Last year, the Committee on Education Policy (CEP) instituted the Exploring Diversity Initiative (EDI) requirement in place of the Peoples and Cultures Requirement. For the 2009-2010 academic year, an additional 34 courses were approved on top of those courses from this year, for a total of 129 approved EDI courses.
According to Chris Waters, EDI subcommittee director and professor of history, “For a long time, the People’s and Culture’s Requirement insisted that students take a course about other cultures, but there was unhappiness with the requirement.”
Waters said that the Peoples and Cultures requirement did not assess the different aspects of diversity and had no serious supervision.
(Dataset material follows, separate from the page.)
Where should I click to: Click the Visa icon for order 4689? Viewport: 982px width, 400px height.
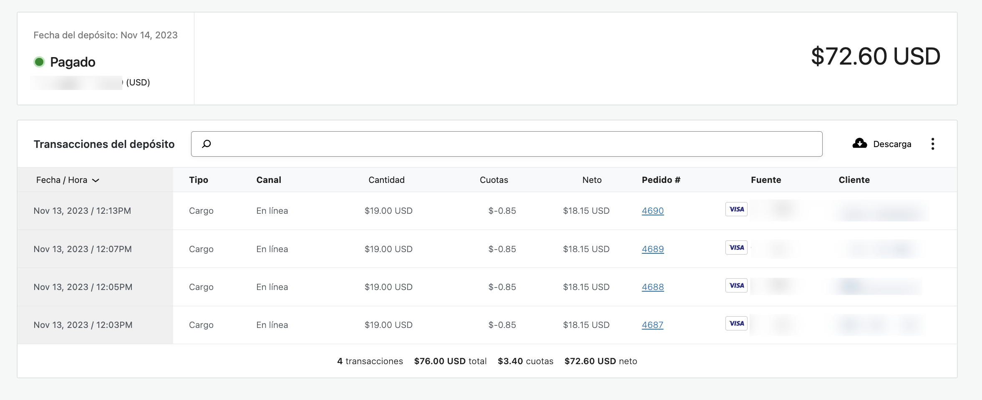click(736, 248)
He explained that the main purpose of EDI is, in contrast, “to examine different ways of approaching diversity, not just studying another culture.” All members of the Class of the 2012 must take one course approved by the CEP. However, members of the Classes of 2009, 2010 and 2011 do not have to take one if they satisfied the People’s and Cultures Requirement.
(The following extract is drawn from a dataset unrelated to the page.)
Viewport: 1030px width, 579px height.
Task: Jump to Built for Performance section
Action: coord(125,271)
Last year, the CEP approved 95 courses, both existing courses and ones newly designed for the initiative. However, only 46 of those courses were offered this year. In order for a course to be considered fulfilling the EDI, the faculty member designing the course must submit a proposal explaining how it meets the new criteria. The CEP sponsored the development of new classes tailored to the initiative.
“Every year the number of courses will expand, but it is a tough and slow process because we have to make sure that the course works well with the purpose of the initiative,” Waters said. He expects another 30 courses to be approved by the CEP in the upcoming year.
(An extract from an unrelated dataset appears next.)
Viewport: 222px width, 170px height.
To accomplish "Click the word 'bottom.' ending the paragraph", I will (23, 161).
Unlike under the Peoples and Cultures requirement, students planning to study abroad can petition the CEP to consider their study away experience as a completion of the requirement. Last year, faculty expressed concerns regarding whether study abroad programs should count for EDI credit, as some thought students could study abroad without actually exploring diversity. A subcommittee set guidelines to which study abroad programs can fulfill the requirement. Students will be able to submit a written statement, along with their study abroad application, justifying how their program will fulfill EDI. Faculty members in each department will review the proposals and decide whether credit will be granted.
Waters expressed satisfaction with the first year of the EDI. He explained that it differs from the People’s and Culture’s Requirement in three ways. First, he said that the program covers more ground in terms of dealing with different issues, adding that courses need to explore class, gender and sexuality, not just race. Second, he said that the initiative aims at giving people the tools necessary to think about diversity more broadly. Finally, according to Waters, every EDI course includes language as a component of the learning process. “Not all language classes are considered EDI, though – only those whose instructors have demonstrated how the class explores diversity,” he said.
Before the initiative, department chairs would decide the classes classified as Peoples and Cultures – according to Waters, sometimes without the professor’s knowledge. “With the EDI in effect, it places burden on professors in making sure they make the process work,” he said.